For the reasons given above, I am not satisfied that the injury was wholly or predominantly caused by reasonable action taken or proposed to be taken by or on behalf of the employer with respect to discipline or any of the other categories of action in s 11A(1) of the 1987 Act.
The applicant’s injury is compensable.
Extent and quantification of incapacity
The remaining issue for determination is the extent of incapacity resulting from the injury during the period from 27 June 2023 to date and continuing.
Throughout this period, the applicant has obtained certificates of capacity certifying her as having no current work capacity as a result of the injury. Dr Kumagaya, in his report dated 29 June 2023, also gave the opinion that the applicant had no capacity to work in any occupation owing to her injury.
Dr Modem did suggest that, with appropriate treatment, the applicant might return to having capacity to engage in suitable employment within three months.
The statement evidence from the applicant dated 20 December 2023, also indicated that in September 2023, she undertook 24 hours of paid work distributing flyers. The applicant said she thought the work would encourage her to leave the house and go for walks but she discontinued it as it was only causing her mental health to deteriorate.

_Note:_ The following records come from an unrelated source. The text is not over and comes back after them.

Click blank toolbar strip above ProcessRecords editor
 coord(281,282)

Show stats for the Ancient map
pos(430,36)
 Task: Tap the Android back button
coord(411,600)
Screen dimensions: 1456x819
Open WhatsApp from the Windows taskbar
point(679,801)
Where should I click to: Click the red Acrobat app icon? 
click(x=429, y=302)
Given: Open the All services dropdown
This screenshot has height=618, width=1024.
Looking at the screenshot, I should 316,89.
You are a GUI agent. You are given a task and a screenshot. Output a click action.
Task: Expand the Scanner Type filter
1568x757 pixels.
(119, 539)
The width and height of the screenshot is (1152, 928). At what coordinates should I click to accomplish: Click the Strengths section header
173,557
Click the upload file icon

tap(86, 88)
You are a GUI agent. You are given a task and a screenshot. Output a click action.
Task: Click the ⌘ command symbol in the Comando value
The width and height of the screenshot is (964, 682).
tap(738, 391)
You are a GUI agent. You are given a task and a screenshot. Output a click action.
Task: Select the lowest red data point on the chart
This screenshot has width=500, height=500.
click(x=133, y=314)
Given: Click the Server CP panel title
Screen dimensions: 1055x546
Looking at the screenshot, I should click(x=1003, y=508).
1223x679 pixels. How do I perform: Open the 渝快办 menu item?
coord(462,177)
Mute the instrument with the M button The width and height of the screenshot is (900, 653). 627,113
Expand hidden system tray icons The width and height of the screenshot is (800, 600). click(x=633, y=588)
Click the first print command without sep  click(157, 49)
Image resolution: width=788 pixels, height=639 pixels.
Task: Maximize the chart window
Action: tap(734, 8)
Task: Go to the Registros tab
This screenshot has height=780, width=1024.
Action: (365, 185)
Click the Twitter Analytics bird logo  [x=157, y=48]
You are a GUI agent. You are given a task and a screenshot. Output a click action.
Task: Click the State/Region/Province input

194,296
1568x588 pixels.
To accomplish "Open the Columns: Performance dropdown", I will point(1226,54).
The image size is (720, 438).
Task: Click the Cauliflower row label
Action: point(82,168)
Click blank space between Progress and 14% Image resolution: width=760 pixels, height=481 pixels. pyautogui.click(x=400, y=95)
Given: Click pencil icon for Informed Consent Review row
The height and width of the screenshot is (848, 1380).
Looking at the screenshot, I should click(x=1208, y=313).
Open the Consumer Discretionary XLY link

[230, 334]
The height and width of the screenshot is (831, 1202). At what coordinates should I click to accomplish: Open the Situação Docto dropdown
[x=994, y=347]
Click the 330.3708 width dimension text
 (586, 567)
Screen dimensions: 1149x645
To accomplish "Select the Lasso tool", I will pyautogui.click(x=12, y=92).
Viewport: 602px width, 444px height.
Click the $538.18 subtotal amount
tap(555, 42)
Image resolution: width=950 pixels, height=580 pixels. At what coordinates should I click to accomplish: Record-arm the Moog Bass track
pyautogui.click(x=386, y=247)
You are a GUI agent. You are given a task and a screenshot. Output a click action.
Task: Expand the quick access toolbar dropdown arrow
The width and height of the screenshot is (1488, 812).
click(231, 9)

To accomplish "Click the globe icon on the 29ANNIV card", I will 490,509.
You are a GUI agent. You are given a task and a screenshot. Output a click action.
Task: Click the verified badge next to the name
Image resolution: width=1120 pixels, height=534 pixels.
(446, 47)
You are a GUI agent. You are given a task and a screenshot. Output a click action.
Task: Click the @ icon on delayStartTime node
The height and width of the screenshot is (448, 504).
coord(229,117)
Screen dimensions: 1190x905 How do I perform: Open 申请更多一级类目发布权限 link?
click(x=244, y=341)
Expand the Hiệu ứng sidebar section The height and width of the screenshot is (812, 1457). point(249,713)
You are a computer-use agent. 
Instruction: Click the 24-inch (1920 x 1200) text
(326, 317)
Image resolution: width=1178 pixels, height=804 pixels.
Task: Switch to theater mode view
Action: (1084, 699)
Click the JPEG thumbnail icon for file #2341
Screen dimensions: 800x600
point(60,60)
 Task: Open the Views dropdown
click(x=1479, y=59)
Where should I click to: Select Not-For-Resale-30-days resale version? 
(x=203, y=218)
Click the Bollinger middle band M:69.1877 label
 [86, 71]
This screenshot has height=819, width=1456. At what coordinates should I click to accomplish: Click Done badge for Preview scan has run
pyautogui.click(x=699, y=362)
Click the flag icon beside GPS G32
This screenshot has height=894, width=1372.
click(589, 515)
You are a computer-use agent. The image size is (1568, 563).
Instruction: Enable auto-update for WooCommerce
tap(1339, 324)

Neither Dr Modem’s speculation as to a possible future outcome, nor the applicant’s evidence regarding her brief period of employment, satisfy me that the certificates of capacity from the applicant’s nominated treating doctor should not be accepted.
For the purposes of cl 9 of Schedule 3 to the 1987 Act and the definition of “suitable employment” in s 32A of the 1987 Act, I am satisfied that, at all relevant times, the applicant has had an inability arising from the injury such that she was not able to return to work, either in her pre-injury employment or in suitable employment. The applicant has, at all relevant times, had “no current work capacity”.
Noting that the PIAWE rate is agreed between the parties and that more than 13 weeks of weekly compensation has been paid, there will be an award for weekly compensation pursuant to s 37(1) of the 1987 Act.
Medical expenses
In view of the findings above, and noting the parties’ agreement on the matter, there will also be an award of a general nature for the respondent to pay the applicant’s reasonably necessary medical and related treatment expenses in accordance with s 60 of the 1987 Act, upon production of accounts, receipts and/or Medicare Notice of Charge.